Commercial and Multifamily Mortgage Debt Outstanding Increased in Q1 2024

The amount of commercial mortgage debt outstanding increased in the first quarter of 2024, despite slow mortgage originations activity.

CRE and Multifamily Debt Outstanding
Source: Mortgage Bankers Association

The level of commercial/multifamily mortgage debt outstanding increased by $40.1 billion (0.9 percent) in the first quarter of 2024, according to the Mortgage Bankers Association’s (MBA) latest Commercial/Multifamily Mortgage Debt Outstanding quarterly report, released last month.

Total commercial/multifamily mortgage debt outstanding rose to $4.70 trillion at the end of the first quarter. Multifamily mortgage debt alone increased $23.7 billion (1.1 percent) to $2.10 trillion from the fourth quarter of 2023.

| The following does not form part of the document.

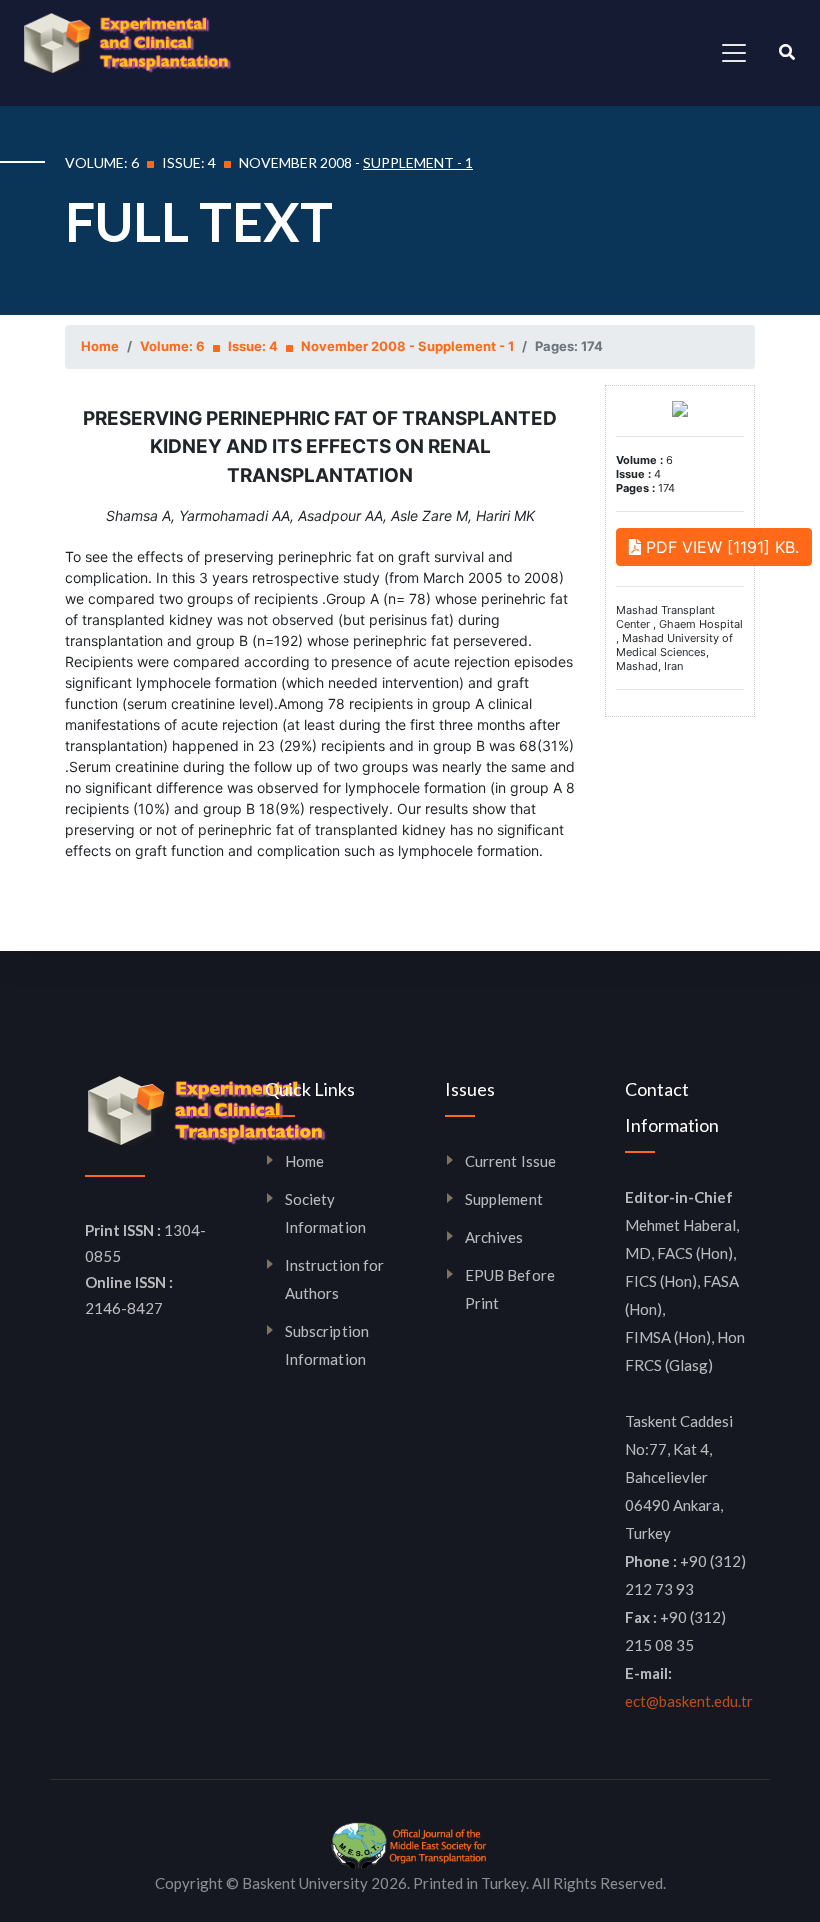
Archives (494, 1237)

The amount of commercial mortgage debt outstanding increased in the first quarter of 2024, despite slow mortgage originations activity. Every major capital source increased its holdings of commercial mortgages, as fewer loans than usual were paid off through property sales or refinancings.

Commercial banks continue to hold the largest share (38 percent) of commercial/multifamily mortgages at $1.8 trillion. Agency and GSE portfolios and MBS are the second-largest holders of commercial/multifamily mortgages (22 percent) at $1.01 trillion. Life insurance companies hold $720 billion (15 percent), and CMBS, CDO and other ABS issues hold $604 billion (13 percent). Many life insurance companies, banks and the GSEs purchase and hold CMBS, CDO and other ABS issues. These loans appear in the report in the “CMBS, CDO and other ABS” category.

Changes in Commercial/Multifamily Debt Outstanding

In the first quarter, bank and thrifts saw the largest gains in dollar terms in their holdings of commercial/multifamily mortgage debt—an increase of $12.8 billion (0.7 percent). CMBS, CDO and other ABS issues increased their holdings by $11.0 billion (1.9 percent), agency and GSE portfolios and MBS increased their holdings by $10.2 billion (1.0 percent), and life insurance companies increased their holdings by $7.0 billion (1.0 percent).

In percentage terms, CMBS, CDO and other ABS issues saw the largest increase – 1.9 percent – in their holdings of commercial/multifamily mortgages. Conversely, state and local government retirement funds saw their holdings decrease 8.3 percent.